Legal observers have said long delays in trials, especially murder trials, often make it more difficult for prosecutors to obtain a conviction because memories of key witnesses sometimes become faulty several years after a crime was committed.

“The D.C. Anti-Violence Project is disappointed to hear about the unfortunate proceedings in the case to bring justice for Dee Dee Dodds,” Mahdi, the Anti-Violence Project’s chair, told the Blade in a statement.

“A plea bargain from first-degree murder to voluntary manslaughter as well as a reduction of years in sentencing from 30 to 8 communicates not only a miscarriage of justice, but a message of penalization for victims who attempt to protect themselves during a violent assault,” Mahdi said. “The continual impact of reducing the culpability of perpetrators who target members of specifically identified communities sends a malicious message to criminals that certain groups of people are easier targets with lenient consequences,” she said.

“As a result of this pattern, the D.C. community has failed to defend the life and civil rights of Dee Dee Dodds and leaves criminally targeted LGBTQ+ community and other cultural identity communities critically undervalued by stewards of justice in the nation’s capital,” Mahdi concluded.  

William Miller, a spokesperson for the U.S. Attorney’s Office, has declined to disclose the reason why prosecutors decided to offer Johnson and Little the plea bargain deal rather than petition the court for a second trial for the two men on the first-degree murder charge.

Attorneys familiar with cases like this, where a jury becomes deadlocked, have said prosecutors sometimes decide to offer a plea deal rather than go to trial again out of concern that another jury could find a defendant not guilty on all charges.

During the trial, defense attorneys told the jury that the Hall brothers were habitual liars and there were inconsistencies in their testimony.
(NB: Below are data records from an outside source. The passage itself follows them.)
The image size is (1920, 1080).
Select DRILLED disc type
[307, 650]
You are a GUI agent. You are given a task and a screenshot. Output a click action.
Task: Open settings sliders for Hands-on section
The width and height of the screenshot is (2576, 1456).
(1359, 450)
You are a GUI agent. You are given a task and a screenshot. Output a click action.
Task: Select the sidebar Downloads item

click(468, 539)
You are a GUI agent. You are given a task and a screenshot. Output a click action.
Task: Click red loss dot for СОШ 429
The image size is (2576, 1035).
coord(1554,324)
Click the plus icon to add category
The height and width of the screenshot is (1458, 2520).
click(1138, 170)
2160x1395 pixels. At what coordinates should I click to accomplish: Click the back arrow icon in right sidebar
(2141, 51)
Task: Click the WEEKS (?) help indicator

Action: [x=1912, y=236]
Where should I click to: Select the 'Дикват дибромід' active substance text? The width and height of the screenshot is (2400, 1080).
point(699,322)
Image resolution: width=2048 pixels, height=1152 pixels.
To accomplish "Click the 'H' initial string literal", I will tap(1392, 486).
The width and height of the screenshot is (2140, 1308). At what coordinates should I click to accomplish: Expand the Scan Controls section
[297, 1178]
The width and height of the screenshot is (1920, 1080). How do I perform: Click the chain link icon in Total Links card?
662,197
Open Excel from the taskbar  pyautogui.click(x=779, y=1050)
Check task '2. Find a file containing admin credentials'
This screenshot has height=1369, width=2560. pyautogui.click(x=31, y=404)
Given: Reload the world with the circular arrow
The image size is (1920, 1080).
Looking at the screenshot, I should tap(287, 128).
They argued that the Halls’ motives were aimed strictly at saying what prosecutors wanted them to say so they could get off with a lighter sentence.

The two prosecutors participating in the trial disputed those claims, arguing that government witnesses provided strong evidence that Johnson and Little should be found guilty of first-degree murder and other related charges.

Before the jury announced it was irreconcilably deadlocked on the murder charges, the jury announced it found Little not guilty of seven separate counts of possession of a firearm during a crime of violence and found Johnson not guilty of five counts of possession of a firearm during a crime of violence.